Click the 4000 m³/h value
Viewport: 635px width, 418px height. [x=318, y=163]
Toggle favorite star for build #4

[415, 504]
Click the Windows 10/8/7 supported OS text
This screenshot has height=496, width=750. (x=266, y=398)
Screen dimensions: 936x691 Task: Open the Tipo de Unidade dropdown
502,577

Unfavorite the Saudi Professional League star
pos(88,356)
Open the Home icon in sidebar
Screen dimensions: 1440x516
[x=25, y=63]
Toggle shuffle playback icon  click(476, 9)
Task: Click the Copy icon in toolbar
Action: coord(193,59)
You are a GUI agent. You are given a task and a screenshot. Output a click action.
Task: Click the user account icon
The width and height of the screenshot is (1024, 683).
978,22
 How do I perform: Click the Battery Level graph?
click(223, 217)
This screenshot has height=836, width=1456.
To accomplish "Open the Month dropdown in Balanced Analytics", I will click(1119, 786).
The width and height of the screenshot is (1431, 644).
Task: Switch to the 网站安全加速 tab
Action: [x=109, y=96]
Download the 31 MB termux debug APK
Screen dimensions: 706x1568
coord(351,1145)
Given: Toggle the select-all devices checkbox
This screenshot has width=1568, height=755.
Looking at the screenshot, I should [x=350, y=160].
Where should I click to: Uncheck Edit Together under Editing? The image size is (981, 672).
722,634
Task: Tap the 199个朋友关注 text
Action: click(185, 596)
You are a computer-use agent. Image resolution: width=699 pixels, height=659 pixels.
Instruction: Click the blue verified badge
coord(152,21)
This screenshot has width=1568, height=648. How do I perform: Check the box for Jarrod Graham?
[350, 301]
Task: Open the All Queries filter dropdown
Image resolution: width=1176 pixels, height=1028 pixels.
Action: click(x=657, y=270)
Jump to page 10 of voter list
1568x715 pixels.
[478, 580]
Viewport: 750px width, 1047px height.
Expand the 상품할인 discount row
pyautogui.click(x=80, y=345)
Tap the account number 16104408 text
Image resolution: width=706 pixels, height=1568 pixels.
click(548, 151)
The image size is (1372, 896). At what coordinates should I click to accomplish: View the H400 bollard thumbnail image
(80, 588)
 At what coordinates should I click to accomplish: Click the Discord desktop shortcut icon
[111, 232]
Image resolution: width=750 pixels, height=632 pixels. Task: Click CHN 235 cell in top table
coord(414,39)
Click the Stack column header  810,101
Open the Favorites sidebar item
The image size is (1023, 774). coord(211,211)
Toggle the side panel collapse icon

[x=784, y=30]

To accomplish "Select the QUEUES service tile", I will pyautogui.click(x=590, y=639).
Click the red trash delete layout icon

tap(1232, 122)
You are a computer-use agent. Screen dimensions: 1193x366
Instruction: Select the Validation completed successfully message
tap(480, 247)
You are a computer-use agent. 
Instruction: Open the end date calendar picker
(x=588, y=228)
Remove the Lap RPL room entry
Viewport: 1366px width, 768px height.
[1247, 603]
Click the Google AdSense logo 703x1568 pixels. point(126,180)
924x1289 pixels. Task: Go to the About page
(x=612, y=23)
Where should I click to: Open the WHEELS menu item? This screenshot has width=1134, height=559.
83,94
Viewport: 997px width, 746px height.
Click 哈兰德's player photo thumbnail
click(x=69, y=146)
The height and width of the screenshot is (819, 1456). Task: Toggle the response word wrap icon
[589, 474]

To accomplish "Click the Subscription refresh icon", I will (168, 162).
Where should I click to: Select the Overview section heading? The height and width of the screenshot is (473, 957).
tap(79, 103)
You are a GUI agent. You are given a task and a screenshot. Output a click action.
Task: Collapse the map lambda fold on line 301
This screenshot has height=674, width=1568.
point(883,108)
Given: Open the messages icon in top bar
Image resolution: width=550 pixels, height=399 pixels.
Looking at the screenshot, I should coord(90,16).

┄┄┄┄┄┄┄┄┄┄

# Task instructions:
Reproduce all of the entries above, substituting "interface agent" for every occurrence of "GUI agent" and leaving everything else unaltered.

# Finished answer:
Click the 4000 m³/h value
Viewport: 635px width, 418px height. [x=318, y=163]
Toggle favorite star for build #4

[415, 504]
Click the Windows 10/8/7 supported OS text
This screenshot has height=496, width=750. (x=266, y=398)
Screen dimensions: 936x691 Task: Open the Tipo de Unidade dropdown
502,577

Unfavorite the Saudi Professional League star
pos(88,356)
Open the Home icon in sidebar
Screen dimensions: 1440x516
[x=25, y=63]
Toggle shuffle playback icon  click(476, 9)
Task: Click the Copy icon in toolbar
Action: coord(193,59)
You are a interface agent. You are given a task and a screenshot. Output a click action.
Task: Click the user account icon
The width and height of the screenshot is (1024, 683).
978,22
 How do I perform: Click the Battery Level graph?
click(223, 217)
This screenshot has height=836, width=1456.
To accomplish "Open the Month dropdown in Balanced Analytics", I will click(1119, 786).
The width and height of the screenshot is (1431, 644).
Task: Switch to the 网站安全加速 tab
Action: [x=109, y=96]
Download the 31 MB termux debug APK
Screen dimensions: 706x1568
coord(351,1145)
Given: Toggle the select-all devices checkbox
This screenshot has width=1568, height=755.
Looking at the screenshot, I should [x=350, y=160].
Where should I click to: Uncheck Edit Together under Editing? The image size is (981, 672).
722,634
Task: Tap the 199个朋友关注 text
Action: click(185, 596)
You are a computer-use agent. Image resolution: width=699 pixels, height=659 pixels.
Instruction: Click the blue verified badge
coord(152,21)
This screenshot has width=1568, height=648. How do I perform: Check the box for Jarrod Graham?
[350, 301]
Task: Open the All Queries filter dropdown
Image resolution: width=1176 pixels, height=1028 pixels.
Action: click(x=657, y=270)
Jump to page 10 of voter list
1568x715 pixels.
[478, 580]
Viewport: 750px width, 1047px height.
Expand the 상품할인 discount row
pyautogui.click(x=80, y=345)
Tap the account number 16104408 text
Image resolution: width=706 pixels, height=1568 pixels.
click(548, 151)
The image size is (1372, 896). At what coordinates should I click to accomplish: View the H400 bollard thumbnail image
(80, 588)
 At what coordinates should I click to accomplish: Click the Discord desktop shortcut icon
[111, 232]
Image resolution: width=750 pixels, height=632 pixels. Task: Click CHN 235 cell in top table
coord(414,39)
Click the Stack column header  810,101
Open the Favorites sidebar item
The image size is (1023, 774). coord(211,211)
Toggle the side panel collapse icon

[x=784, y=30]

To accomplish "Select the QUEUES service tile", I will pyautogui.click(x=590, y=639).
Click the red trash delete layout icon

tap(1232, 122)
You are a computer-use agent. Screen dimensions: 1193x366
Instruction: Select the Validation completed successfully message
tap(480, 247)
You are a computer-use agent. 
Instruction: Open the end date calendar picker
(x=588, y=228)
Remove the Lap RPL room entry
Viewport: 1366px width, 768px height.
[1247, 603]
Click the Google AdSense logo 703x1568 pixels. point(126,180)
924x1289 pixels. Task: Go to the About page
(x=612, y=23)
Where should I click to: Open the WHEELS menu item? This screenshot has width=1134, height=559.
83,94
Viewport: 997px width, 746px height.
Click 哈兰德's player photo thumbnail
click(x=69, y=146)
The height and width of the screenshot is (819, 1456). Task: Toggle the response word wrap icon
[589, 474]

To accomplish "Click the Subscription refresh icon", I will (168, 162).
Where should I click to: Select the Overview section heading? The height and width of the screenshot is (473, 957).
tap(79, 103)
You are a interface agent. You are given a task and a screenshot. Output a click action.
Task: Collapse the map lambda fold on line 301
This screenshot has height=674, width=1568.
point(883,108)
Given: Open the messages icon in top bar
Image resolution: width=550 pixels, height=399 pixels.
Looking at the screenshot, I should coord(90,16).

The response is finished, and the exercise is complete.